Thursday, June 9, 2011

Emergency Room Drama

I had to travel to Denver, Colorado (from Maryland) last week for a work conference. Now, I live below sea level and Denver is a "mile high" so I should have expected some weird effects. But I was there Monday (Memorial Day) through Friday and I felt totally fine.

I got a few minor headaches but I attributed that to being in a hotel conference room all day without windows and sitting for hours on end.

On the last day of the conference, Friday, we had 2 morning sessions which ended at 11:30am local time. I was attending the conference with my boss, Bruce, and a co-worker, Kari. When the last session ended, I stood up from the table, and the entire room started to spin. VERTIGO!

I've had this lovely symptom of Lyme in the past. It usually lasts a few hours, maybe a day at the worst. In the past, when I wake up the next day it's gone. Easy Peasy! I work from home so that makes things a lot easier to deal with.

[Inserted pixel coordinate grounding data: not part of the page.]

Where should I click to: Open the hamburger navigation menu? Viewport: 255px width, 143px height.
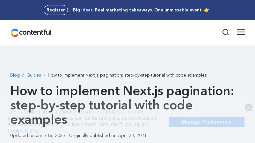tap(241, 32)
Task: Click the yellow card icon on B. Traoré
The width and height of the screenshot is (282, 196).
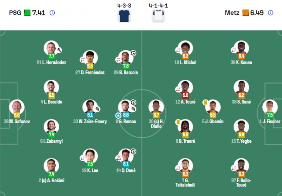Action: (x=178, y=122)
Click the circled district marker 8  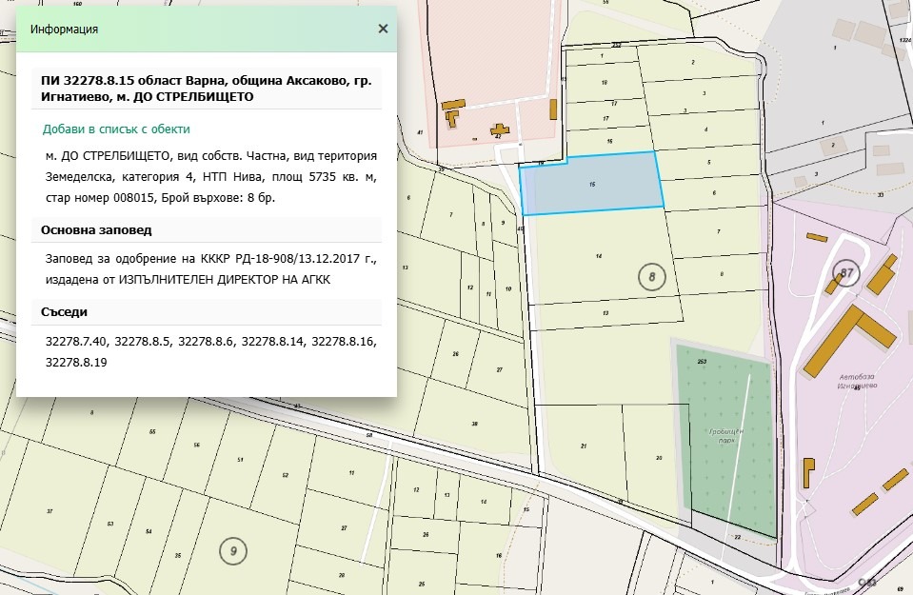click(x=651, y=276)
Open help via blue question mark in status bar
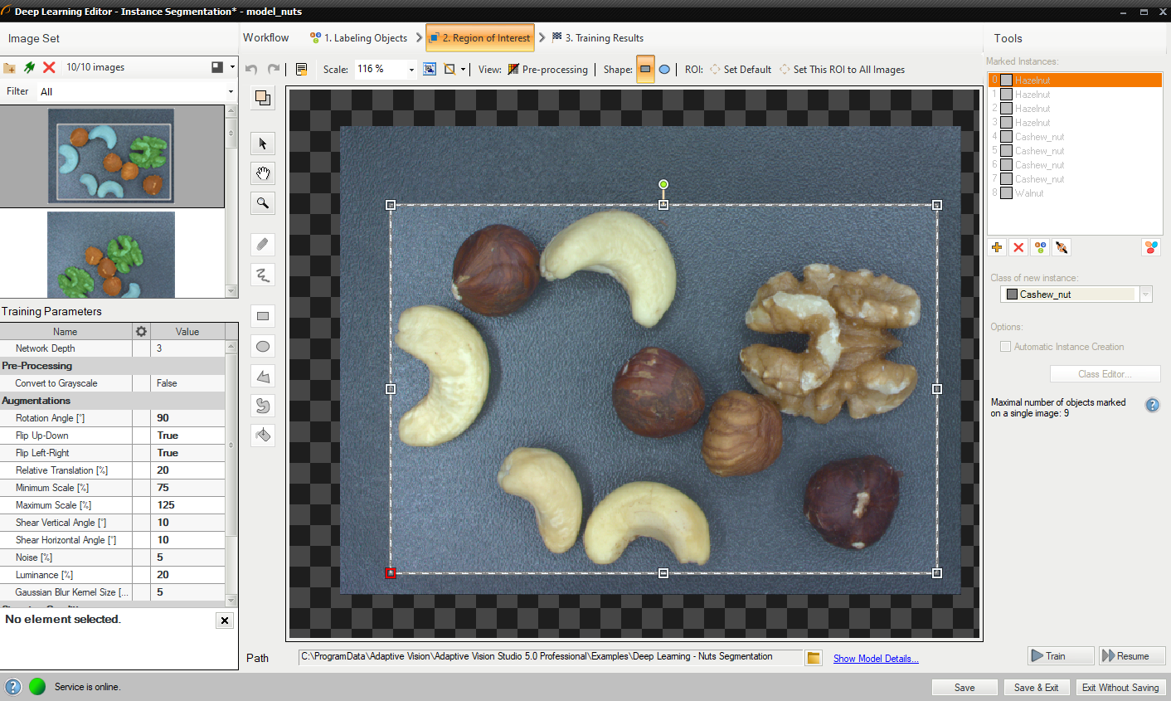This screenshot has height=701, width=1171. tap(13, 687)
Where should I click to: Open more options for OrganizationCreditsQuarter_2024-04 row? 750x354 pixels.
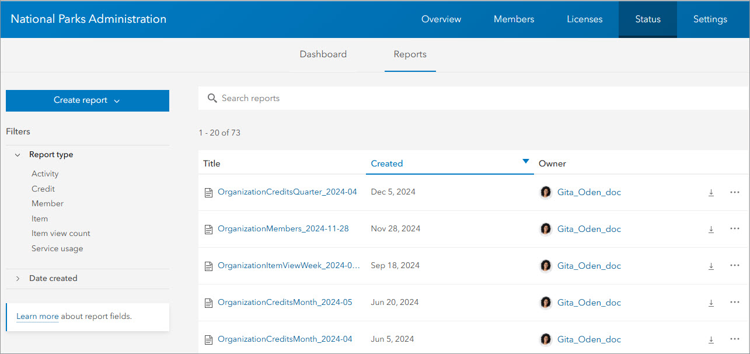point(735,192)
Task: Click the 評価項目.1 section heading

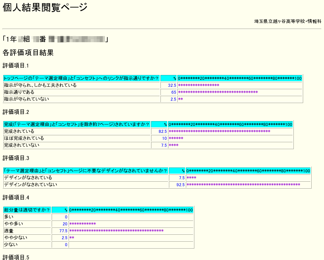Action: (x=16, y=66)
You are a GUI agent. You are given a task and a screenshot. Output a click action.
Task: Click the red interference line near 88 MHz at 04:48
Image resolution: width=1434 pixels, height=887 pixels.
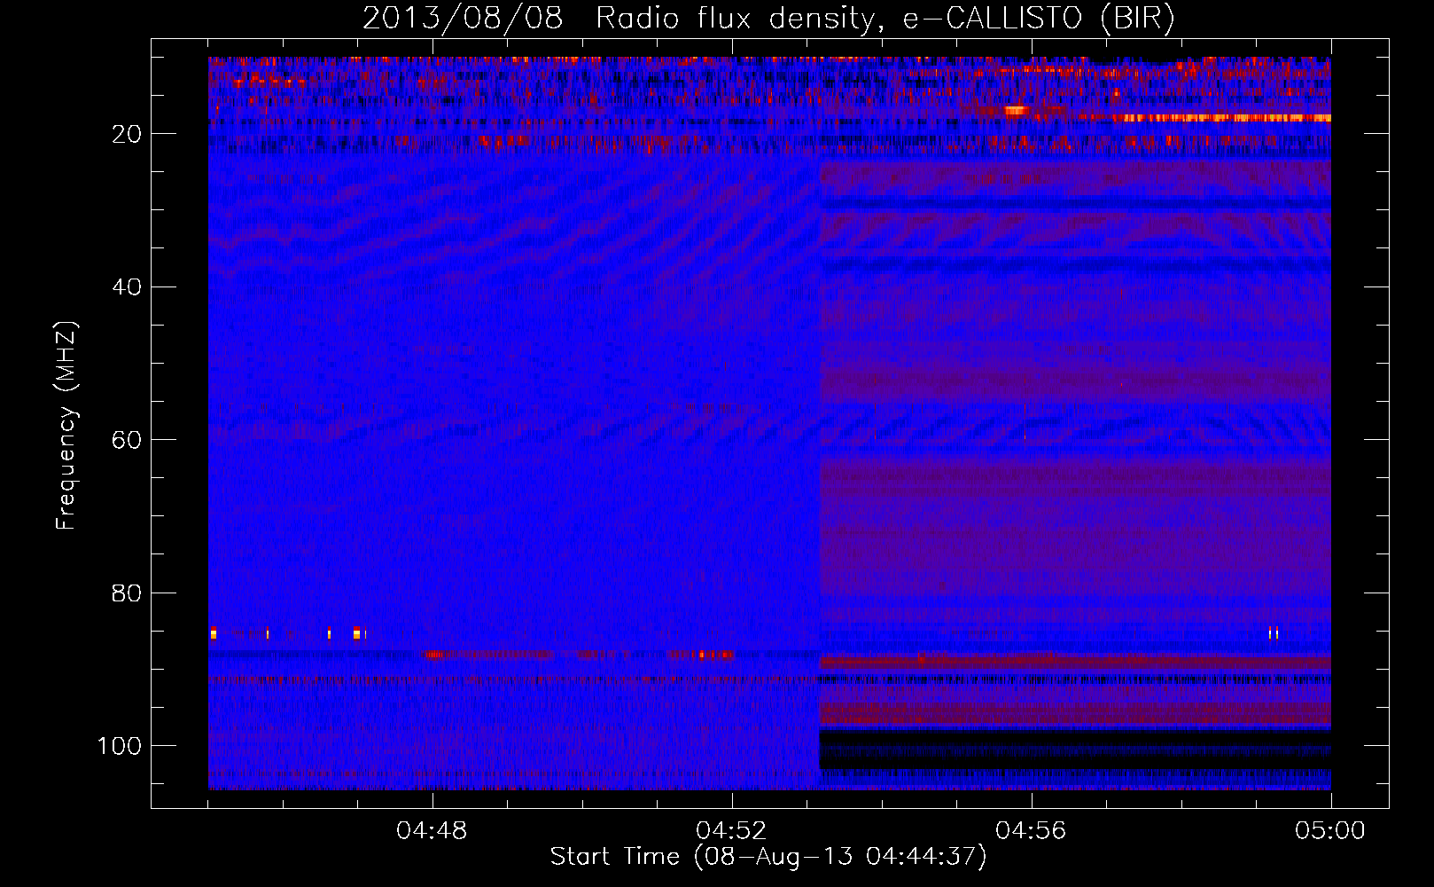pos(487,655)

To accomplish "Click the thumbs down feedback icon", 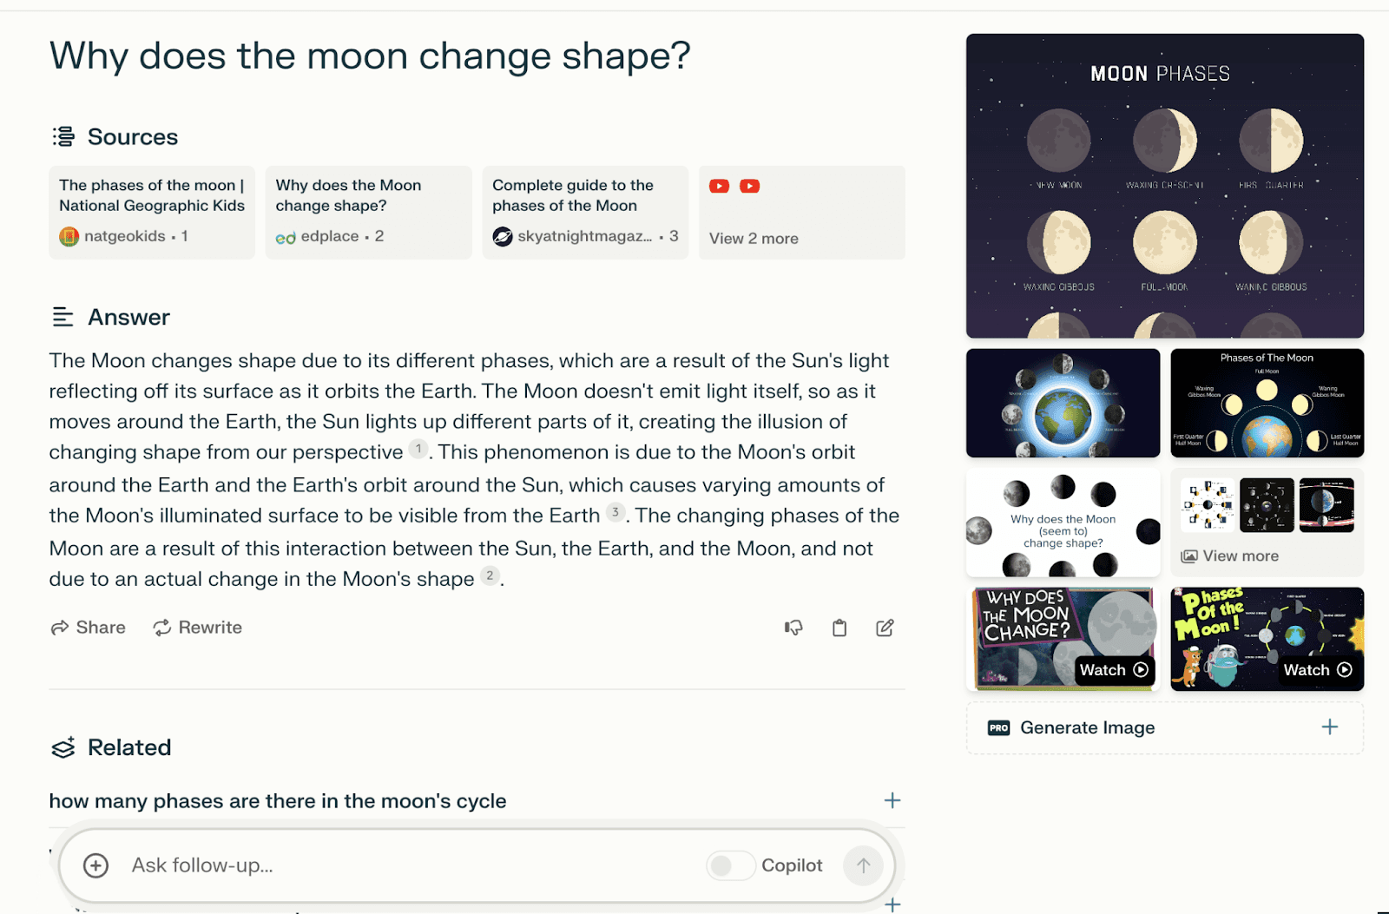I will (x=793, y=628).
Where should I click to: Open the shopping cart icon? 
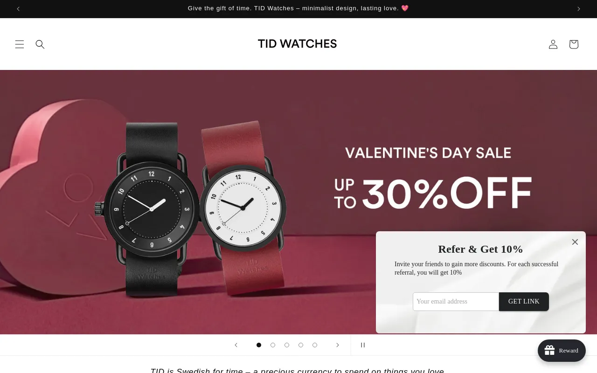click(x=574, y=44)
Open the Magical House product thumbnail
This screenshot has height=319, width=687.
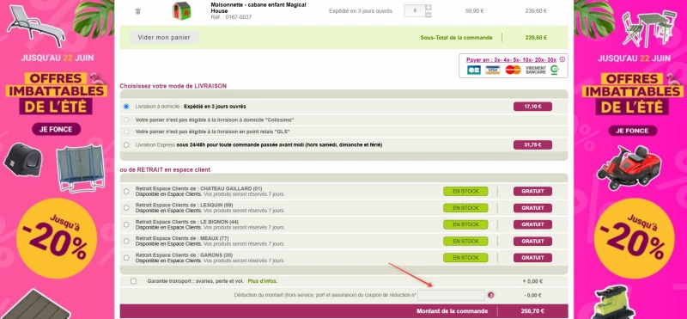click(182, 10)
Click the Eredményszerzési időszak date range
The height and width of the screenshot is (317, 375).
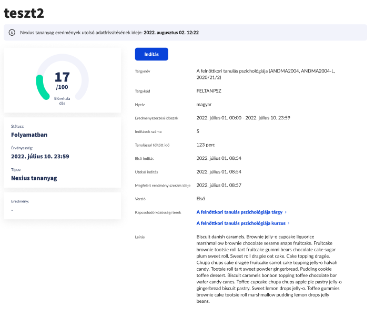point(243,118)
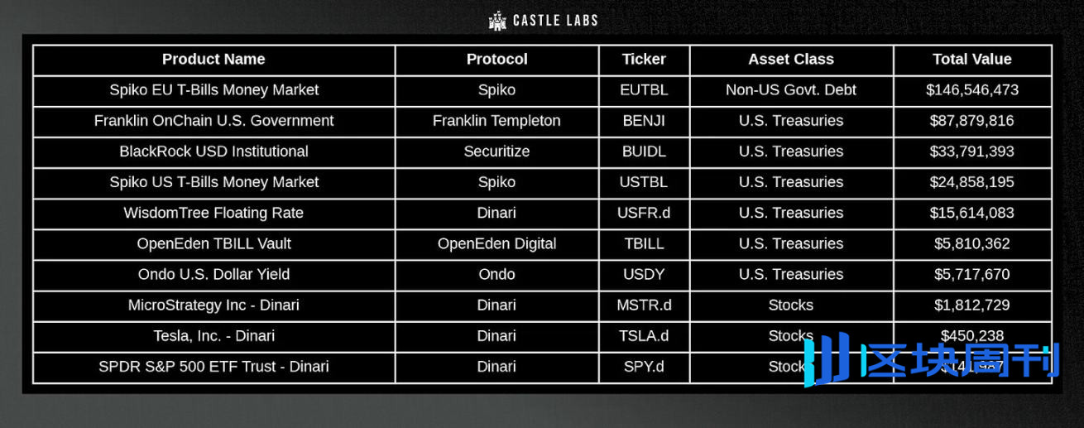Click the TSLA.d ticker cell
Image resolution: width=1084 pixels, height=428 pixels.
pos(644,336)
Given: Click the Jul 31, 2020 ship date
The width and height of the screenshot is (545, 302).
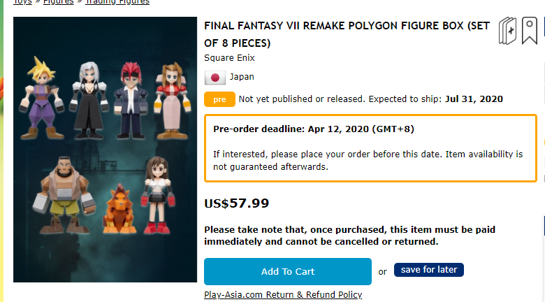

Not so much when you are leaving a conference, having to get into a car, drive to an airport, stand in line to check-in, stand in line through security, and then sit on a plane for 3 hours to get home.

We had an hour to burn before the first traveler had to be checked into the airport so we decided to grab some lunch on the way to the airport.

We pulled off to a place called "Wahoo's" which serves fish tacos (in Denver? really?). I was not feeling nauseous but was so dizzy/spinny that I just didn't have any interest in eating, nor waiting in line to order. I asked my boss to grab me a water and I went to find some seats.

Sitting in the booth, my vertigo got WAY worse. After a few minutes, the voices of everyone around me became a pounding inaudible sound (whomp! whomp! whomp!). I started to see floaters in my eyesight and my co-workers (sitting directly next to me) appeared to be sitting at the opposite end of the restaurant as if they were at the end of a very long tunnel.

I was sitting at the bench with my feet up, arms wrapped around my legs/knees. I started to feel a tingling sensation in my arms and legs so I went to put my feet down on the floor, only to realize I had zero feeling in my feet. I couldn't feel the floor at all. That's when the panic set in.

My heart started to race, and I started to breathe very rapidly. I was having a panic attack because I was absolutely sure I was having a stroke or a heart attack. Things went downhill from there.

I told my boss to call 9-1-1 which he did. The restaurant Manager came over and spoke to 911 to give them the address and ask my boss to sign a statement (CYA - cover your ass!!!!). The EMTs arrived and my bloodwork was ALL over the map. Low and high levels of everything (potassium, sodium, all the other weird stuff they look for). Long story short, they took me to the nearest Emergency Room.

In the ambulance I got oxygen, an IV bag of fluids, bloodwork, and an EKG. Thankfully the EKG was totally normal (whew!!!!). Too bad I was too incoherent to realize that news.

They gave me a shot of Valium to try and calm my breathing but it took no effect. By the time I got to the hospital, they gave me a much larger dose of Valium and my breathing finally slowed down. The ER Doc explained that the numbness in my extremities was due to the fact that I was breathing so abnormally fast. It actually changes the chemistry in your blood and can cause a laundry list of problems.

I had to tell the ER docs that I am a Lyme patient, and list the drugs I was taking (3 abx's, many supplements, vitamins, etc.). The ER Doc literally said, "Oh, you're from Maryland, right. We don't have Lyme here."

AHHHHHHHHH! I was too out-of-it to debate him on that fact but it really ticked me off (no pun intended). After 6 hours in the ER, I was released. My boss stayed with me and missed his own flight (God bless him). We flew home the next morning but I was still shaky on my feet.

I got home to MD around 4pm, had a quick snack and fell asleep at 5pm on Saturday night. I slept until almost noon on Sunday. When I woke up, the Vertigo was gone and I felt like a million bucks (relatively speaking from the ER visit).

I don't know if this recent ER visit is Lyme-related or maybe a combo effect of Lyme, altitude, lack-of-sleep, bad diet while traveling, etc. But I now know that I need to carry a list of my medication in my wallet in case I end up back in an ER anytime soon.

On the floor of Wahoo's, while we waited for the EMTs to arrive, I was dictating my meds and vitamins and supplements to my co-worker so she could write them down and give them to the EMTs in case I passed out.

This is not a good way to live. And being 1,500 miles from home, with no advocate, things could have gone very bad out there if I had passed out and they didn't know what medications I was currently on.

1 comment:

Julieslymediseasefight said...

Wow!! Glad you are ok! I had a similar situation and took an ambulance ride bc I thought I was having a heart attack too, I had a lot of the same symptoms. Something I hope we both never deal with again!!!